Superman is one of the most indelible pop culture icons the world has ever seen. Since his creation by the team of Jerry Siegel and Joe Shuster and his first appearance in the pages of Action Comics #1 in 1938, he has appeared in countless tales, and not just in comic books. Newspaper strips, novels, films, television series, animated features, video games; Superman has conquered them all.
With so many Superman stories to choose from in so many different mediums, longtime fans continually debate which of them is the best, while new fans face a difficult choice when deciding exactly where to dive in to the ongoing legend.
Though not as universally beloved as Superman: The Movie, nor as steeped in history as the long running DC Comics series, Smallville renewed the Superman legend for a new generation. For ten years, it distilled the essence of Superman and his world into a weekly show, ultimately producing 218 episodes. Readily available on DVD (and recently on Hulu), the series is a great way for any new disciple of the Man Of Steel to immerse themselves in some of his best stories to date.
Here are 15 Reasons Why Smallville Was The Ultimate Superman Story.
15 Villains On Screen
Scores of villains were thrown at Tom Welling's Clark Kent during Smallville's ten-year run, many of them members of Superman's often underrated rogues gallery, and some of them making their first appearances in live action.
Brainiac, played by James Marsters, is just one example of an iconic Superman villain who came to life for the first time on the series. Whether for budgetary or creative reasons, Smallville's Brainiac wore the disguise of a human, rather than appear overtly alien as he does in the comic books. Still, he was one of Clark's fiercest rivals on the show, and even returned (in a friendlier form) as Brainiac 5 for the show's 200th episode, "Homecoming".
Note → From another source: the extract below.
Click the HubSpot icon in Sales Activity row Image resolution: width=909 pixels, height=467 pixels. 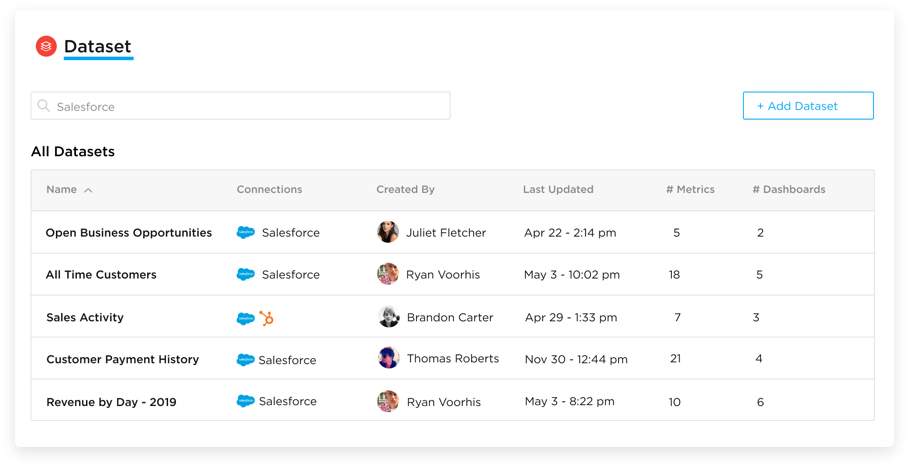coord(267,318)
Two more of Superman's greatest foes were also featured on the show: Doomsday and Darkseid. Sam Witwer played Doomsday's human half, Davis Bloome, with the monstrous killing machine himself making limited appearances, while in the final season, Darkseid was the overarching villain, serving as Clark's final challenge before he fully embraced his destiny as Superman. Admittedly, the TV budget was stretched to the breaking point by the task of bringing these two hulking villains to life. Darkseid mostly appeared as a cloud of mist that occasionally resembled his famous visage, while Doomsday was clearly a man in a suit (although it could be argued that suit was a more faithful recreation of the character than what we saw in Batman v Superman).
14 Clark's story
Like most superheroes, Superman is a dual character: the powerful hero, and the secret alter ego. Most Superman stories, by definition, focus more on the 'Super' and less on the 'man'. The Clark Kent side is always there, but it's Superman who has the big moments and is stamped on the posters and merchandise. That's to be expected, especially in blockbuster films like Superman: The Movie and Man Of Steel.
As superhero stories go, Smallville was unique. By focusing on a young Clark Kent and his life before he became Superman, it chronicled the formation of that eventual "hero", and just how 'Kal-El' would distill his qualities and strengths into his two personas, Superman and Clark Kent. Neither of them are a lie, nor are they the whole truth.
In the early years of the show, Clark saved the day quite a bit (while ensuring his identity was never revealed), but in later seasons he made attempts at establishing a heroic persona, even taking on a name: 'The Blur'. It was an early attempt at the balance he would one day perfect. We only got the briefest glimpse of that fully realized hero (at the end of the series finale, and in a flash-forward during the 200th episode). Nevertheless, we know that by the end of the series, he had figured out just how much of Kal-El belongs in Superman and Clark Kent.
13 Giving back
It was big news in 2013 when DC Comics responded to the popularity of John Diggle, an original character created for The CW's Arrow, by incorporating him into the comic book universe. It was a well deserved honor, as David Ramsey's performance on the show had made the character a standout.
It wasn't, however, the first time a character originally created for television made the jump into the comic book world.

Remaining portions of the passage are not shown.